Years In The Wilderness

Years In The Wilderness

 シアトル出身のSSWショーン・タトマークのユニットの 4th アルバムは、2枚のミニ・アルバムを2イン1にしたような形態の変則スタイル。これは2部構成ということらしい。音の印象としてはパワーポップ・サイドの "Storm & Street"(M-1〜9)に、ピュアポップ・サイド(ビーチボーイズブライアン・ウィルソン・テイスト)の "Hells On Highwater"(M-10〜19)といったところか。このアルバムの元となったセッションは、04年と05年にメンバーを変えそれぞれ一日のみで行われたという。

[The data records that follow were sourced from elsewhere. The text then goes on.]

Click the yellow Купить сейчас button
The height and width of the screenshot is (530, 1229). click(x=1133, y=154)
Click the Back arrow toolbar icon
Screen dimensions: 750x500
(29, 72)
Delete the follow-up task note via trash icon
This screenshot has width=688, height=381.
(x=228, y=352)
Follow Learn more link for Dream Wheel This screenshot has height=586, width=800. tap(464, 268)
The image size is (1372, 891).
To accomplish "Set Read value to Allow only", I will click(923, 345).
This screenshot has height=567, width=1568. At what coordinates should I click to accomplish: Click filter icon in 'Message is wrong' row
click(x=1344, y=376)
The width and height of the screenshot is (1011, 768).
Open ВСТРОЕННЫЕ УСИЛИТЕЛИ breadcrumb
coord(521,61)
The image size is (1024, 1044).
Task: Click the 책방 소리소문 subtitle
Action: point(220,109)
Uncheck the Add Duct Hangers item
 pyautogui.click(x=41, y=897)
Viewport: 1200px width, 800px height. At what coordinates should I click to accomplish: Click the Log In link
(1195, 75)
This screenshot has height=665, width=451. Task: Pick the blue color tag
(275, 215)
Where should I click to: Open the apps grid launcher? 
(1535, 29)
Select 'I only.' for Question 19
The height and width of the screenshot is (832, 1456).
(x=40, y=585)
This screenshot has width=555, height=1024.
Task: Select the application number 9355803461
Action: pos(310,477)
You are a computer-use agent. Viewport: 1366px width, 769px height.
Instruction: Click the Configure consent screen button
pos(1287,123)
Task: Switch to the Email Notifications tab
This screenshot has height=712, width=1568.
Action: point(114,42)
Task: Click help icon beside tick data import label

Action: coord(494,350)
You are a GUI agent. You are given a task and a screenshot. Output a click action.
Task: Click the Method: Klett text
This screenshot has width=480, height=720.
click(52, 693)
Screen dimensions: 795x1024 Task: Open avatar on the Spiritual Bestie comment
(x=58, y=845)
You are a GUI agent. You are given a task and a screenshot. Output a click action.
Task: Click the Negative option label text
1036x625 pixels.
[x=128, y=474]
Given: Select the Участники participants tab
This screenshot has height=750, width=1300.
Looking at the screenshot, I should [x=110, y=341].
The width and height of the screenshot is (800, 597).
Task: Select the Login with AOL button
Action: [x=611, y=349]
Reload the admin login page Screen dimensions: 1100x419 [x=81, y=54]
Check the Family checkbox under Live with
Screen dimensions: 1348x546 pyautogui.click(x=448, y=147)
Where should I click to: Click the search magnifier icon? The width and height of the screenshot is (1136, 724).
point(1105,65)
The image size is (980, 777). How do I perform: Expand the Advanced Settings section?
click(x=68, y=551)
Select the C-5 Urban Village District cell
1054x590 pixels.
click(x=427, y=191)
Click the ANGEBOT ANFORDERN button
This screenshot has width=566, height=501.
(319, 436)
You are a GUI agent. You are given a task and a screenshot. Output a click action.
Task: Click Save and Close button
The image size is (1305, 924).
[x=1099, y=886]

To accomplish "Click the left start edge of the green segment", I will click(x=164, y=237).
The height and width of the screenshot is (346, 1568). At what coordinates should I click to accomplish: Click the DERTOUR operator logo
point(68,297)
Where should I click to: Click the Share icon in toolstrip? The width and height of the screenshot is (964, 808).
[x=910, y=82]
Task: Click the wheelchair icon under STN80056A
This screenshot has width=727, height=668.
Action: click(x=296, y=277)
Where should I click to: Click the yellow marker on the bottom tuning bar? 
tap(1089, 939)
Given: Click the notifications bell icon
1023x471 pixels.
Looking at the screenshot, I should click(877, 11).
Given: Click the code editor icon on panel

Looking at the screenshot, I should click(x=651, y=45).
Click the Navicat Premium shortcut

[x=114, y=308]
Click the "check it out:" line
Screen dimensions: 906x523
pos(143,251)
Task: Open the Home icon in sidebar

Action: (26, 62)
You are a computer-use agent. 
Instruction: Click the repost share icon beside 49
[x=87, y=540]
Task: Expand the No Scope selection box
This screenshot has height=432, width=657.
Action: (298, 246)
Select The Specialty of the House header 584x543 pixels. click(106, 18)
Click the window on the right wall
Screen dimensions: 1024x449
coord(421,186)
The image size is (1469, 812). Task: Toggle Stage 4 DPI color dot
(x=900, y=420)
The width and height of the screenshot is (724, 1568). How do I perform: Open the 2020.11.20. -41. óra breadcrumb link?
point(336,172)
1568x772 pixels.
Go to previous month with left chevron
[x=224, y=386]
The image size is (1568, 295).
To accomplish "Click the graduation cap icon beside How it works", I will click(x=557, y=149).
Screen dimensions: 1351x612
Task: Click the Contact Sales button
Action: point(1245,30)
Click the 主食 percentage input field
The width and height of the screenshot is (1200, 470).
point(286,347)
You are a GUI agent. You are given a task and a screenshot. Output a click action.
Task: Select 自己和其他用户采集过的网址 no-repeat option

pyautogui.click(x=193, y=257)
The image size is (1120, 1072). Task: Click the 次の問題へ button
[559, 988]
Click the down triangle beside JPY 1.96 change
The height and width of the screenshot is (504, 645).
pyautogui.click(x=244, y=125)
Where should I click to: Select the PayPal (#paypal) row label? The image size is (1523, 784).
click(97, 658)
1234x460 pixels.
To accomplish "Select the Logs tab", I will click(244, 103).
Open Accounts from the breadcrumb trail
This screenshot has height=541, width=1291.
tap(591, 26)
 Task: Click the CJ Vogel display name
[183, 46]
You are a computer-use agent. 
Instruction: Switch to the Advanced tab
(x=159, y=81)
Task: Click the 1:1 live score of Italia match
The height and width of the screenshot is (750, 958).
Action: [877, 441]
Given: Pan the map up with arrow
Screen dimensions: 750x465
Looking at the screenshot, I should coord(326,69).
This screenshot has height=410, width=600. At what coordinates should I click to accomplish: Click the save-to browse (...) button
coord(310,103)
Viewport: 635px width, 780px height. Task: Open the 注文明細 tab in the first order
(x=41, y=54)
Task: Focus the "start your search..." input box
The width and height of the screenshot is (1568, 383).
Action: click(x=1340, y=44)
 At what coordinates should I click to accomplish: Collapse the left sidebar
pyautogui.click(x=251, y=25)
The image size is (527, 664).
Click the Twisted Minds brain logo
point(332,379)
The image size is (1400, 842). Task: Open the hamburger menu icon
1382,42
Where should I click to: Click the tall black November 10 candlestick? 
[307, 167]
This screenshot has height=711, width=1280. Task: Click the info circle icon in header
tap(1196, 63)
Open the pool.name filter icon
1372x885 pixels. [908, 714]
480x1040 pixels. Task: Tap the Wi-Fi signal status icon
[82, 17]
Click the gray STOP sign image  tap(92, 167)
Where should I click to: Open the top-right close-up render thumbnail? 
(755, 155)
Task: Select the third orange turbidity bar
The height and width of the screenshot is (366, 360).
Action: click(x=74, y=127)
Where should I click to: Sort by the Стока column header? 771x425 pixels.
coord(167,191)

タトマークはこのレコーディング・スタイルについて「マイルス・デイビスのレコード、特にビッチズ・ブリューにインスパイアされた」とインタビューで話している。ジャズ・レコードのようにライヴ録音で、ということだろう。しかし、たっぷり1年以上オーバーダブを費やしただけあってラフな感じはない。ライヴ・セッションの緊張感を閉じ込めつつも、繊細な音のランドスケープが繰り広げている。足かけ3年に渡って制作された本作は一種ロードムービーのようで、雑多な曲が並びつつもそこには不思議なほど整合感がある。「未開地での年月」というタイトルは、彼自身の完成までに至る試行錯誤や葛藤を思わせて興味深い。文句なしの傑作。